本文预测68个关键点
1.观察图像
2.预处理
2.1构造输入数据
torch.utils.data.Dataset
是一个表示数据集的抽象类。这个类可以让我们加载批量的图像/关键点数据,并统一地将转换应用于我们的数据,例如,为了训练神经网络,重新缩放和归一化化图像。
你的自定义数据集应继承Dataset
并覆盖以下方法:
__len__
,从而使len(dataset)
返回数据集的大小。
__getitem__
,用于支持索引,使dataset[i]
可 用于获取第i个图像/关键点数据样本。
接下来,让我们为人脸关键点数据集创建一个dataset类。我们要读取__init__
中的CSV文件,但将图像的读取留给__getitem__
。这就是高效存储,因为所有图像都不是一次性存储在内存中,而是根据需要读取。
from torch.utils.data import Dataset, DataLoader
class FacialKeypointsDataset(Dataset):
"""Face Landmarks dataset."""
def __init__(self, csv_file, root_dir, transform=None):
"""
Args:
csv_file (string): Path to the csv file with annotations.
root_dir (string): Directory with all the images.
transform (callable, optional): Optional transform to be applied
on a sample.
"""
self.key_pts_frame = pd.read_csv(csv_file)
self.root_dir = root_dir
self.transform = transform
def __len__(self):
return len(self.key_pts_frame)
def __getitem__(self, idx):
image_name = os.path.join(self.root_dir,
self.key_pts_frame.iloc[idx, 0])
image = mpimg.imread(image_name)
# if image has an alpha color channel, get rid of it
if(image.shape[2] == 4):
image = image[:,:,0:3]
key_pts = self.key_pts_frame.iloc[idx, 1:].as_matrix()

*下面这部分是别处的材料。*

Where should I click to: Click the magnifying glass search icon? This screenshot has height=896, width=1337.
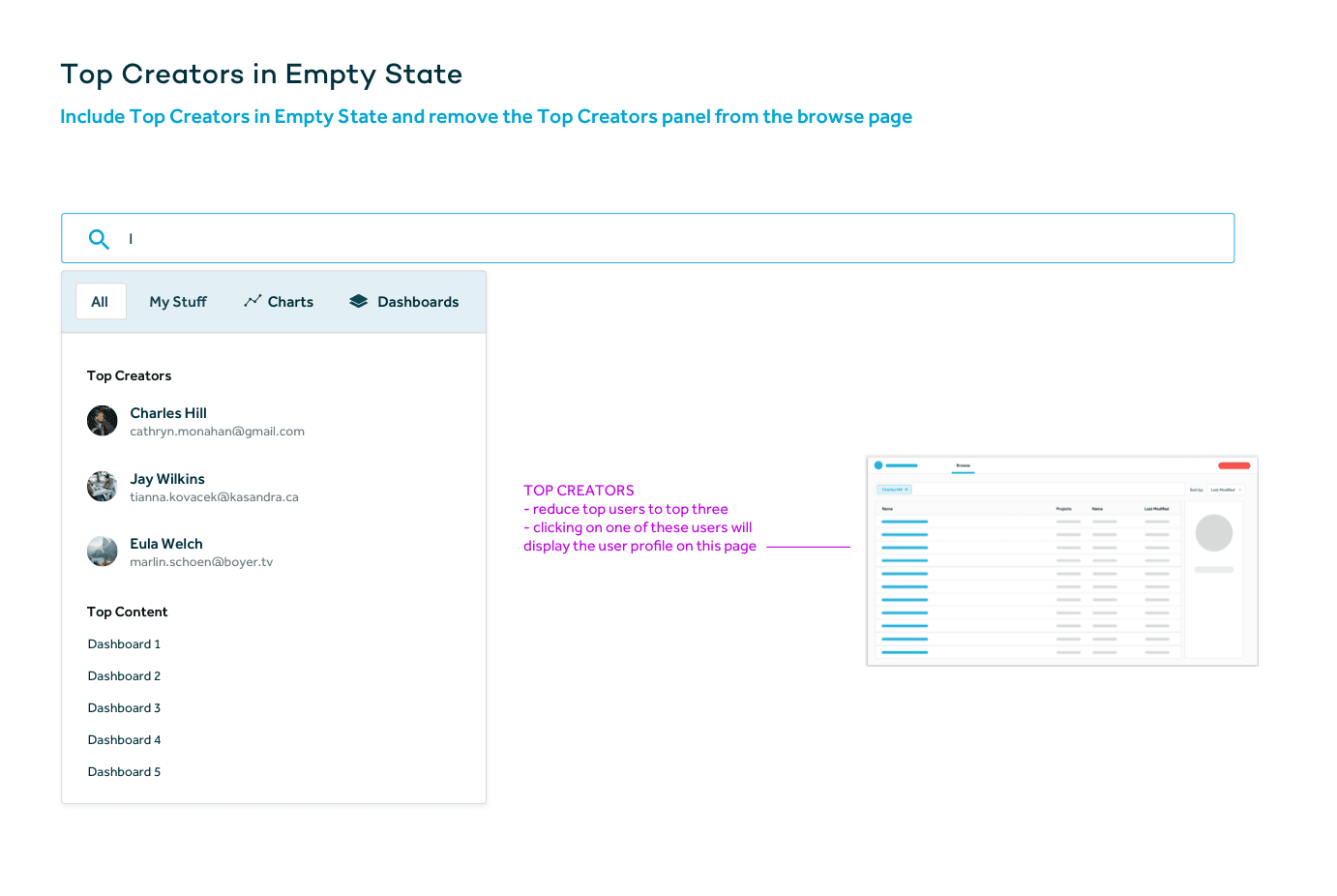99,239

key_pts = key_pts.astype('float').reshape(-1, 2)
sample = {'image': image, 'keypoints': key_pts}
if self.transform:
sample = self.transform(sample)
return sample
2.2图像转换
现在,上面的图像尺寸不同,但是,神经网络通常期望的是标准化的图像。因此,我们需要固定的尺寸、颜色范围和坐标的标准化范围。对于PyTorch来说,还需要把numpy列表和数组转换为Tensors。
因此,我们需要编写一些预处理代码。 下面,创建四个转换:
Normalize
: 将彩色图像转换为范围为[0,1]的灰度值,并将关键点标准化为约[-1,1]的范围Rescale
: 将图像重新缩放到所需尺寸。RandomCrop
: 随机裁剪图像。ToTensor
: 将numpy图像转换为torch图像。我们将它们编写为可调用类而不是简单函数,这样,每次调用时都不需要传递转换的参数。 为此,我们只需要实现 __call__
方法就可以了。如果我们需要传入参数,还需要实现__init__
方法。 我们可以使用类似下面的转换:
tx = Transform(params)
transformed_sample = tx(sample)
import torch
from torchvision import transforms, utils
# tranforms
class Normalize(object):
"""Convert a color image to grayscale and normalize the color range to [0,1]."""

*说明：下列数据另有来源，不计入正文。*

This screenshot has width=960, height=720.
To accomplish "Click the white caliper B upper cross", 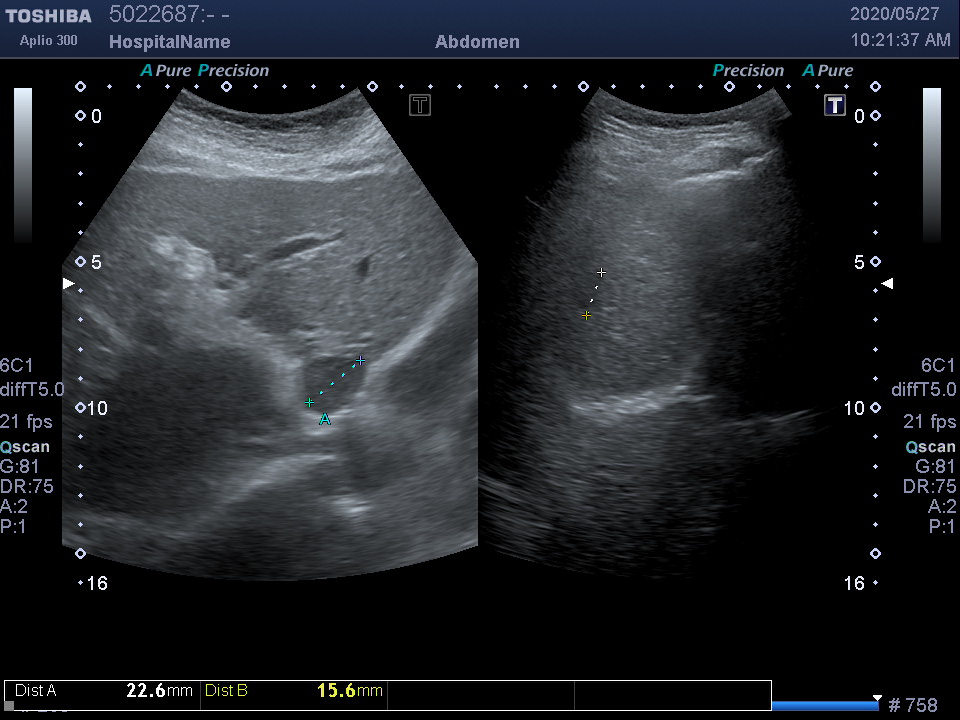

def __call__(self, sample):
image, key_pts = sample['image'], sample['keypoints']
image_copy = np.copy(image)
key_pts_copy = np.copy(key_pts)
# convert image to grayscale
image_copy = cv2.cvtColor(image, cv2.COLOR_RGB2GRAY)

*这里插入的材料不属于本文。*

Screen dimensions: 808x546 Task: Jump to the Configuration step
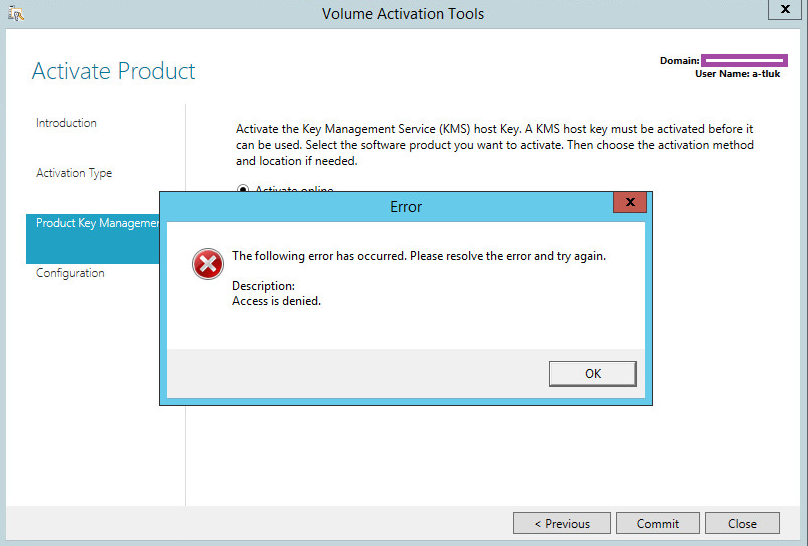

# scale color range from [0, 255] to [0, 1]
image_copy= image_copy/255.0
# scale keypoints to be centered around 0 with a range of [-1, 1]
# mean = 100, sqrt = 50, so, pts should be (pts - 100)/50
key_pts_copy = (key_pts_copy - 100)/50.0
return {'image': image_copy, 'keypoints': key_pts_copy}
class Rescale(object):
"""Rescale the image in a sample to a given size.
Args:
output_size (tuple or int): Desired output size. If tuple, output is
matched to output_size. If int, smaller of image edges is matched
to output_size keeping aspect ratio the same.
"""
def __init__(self, output_size):
assert isinstance(output_size, (int, tuple))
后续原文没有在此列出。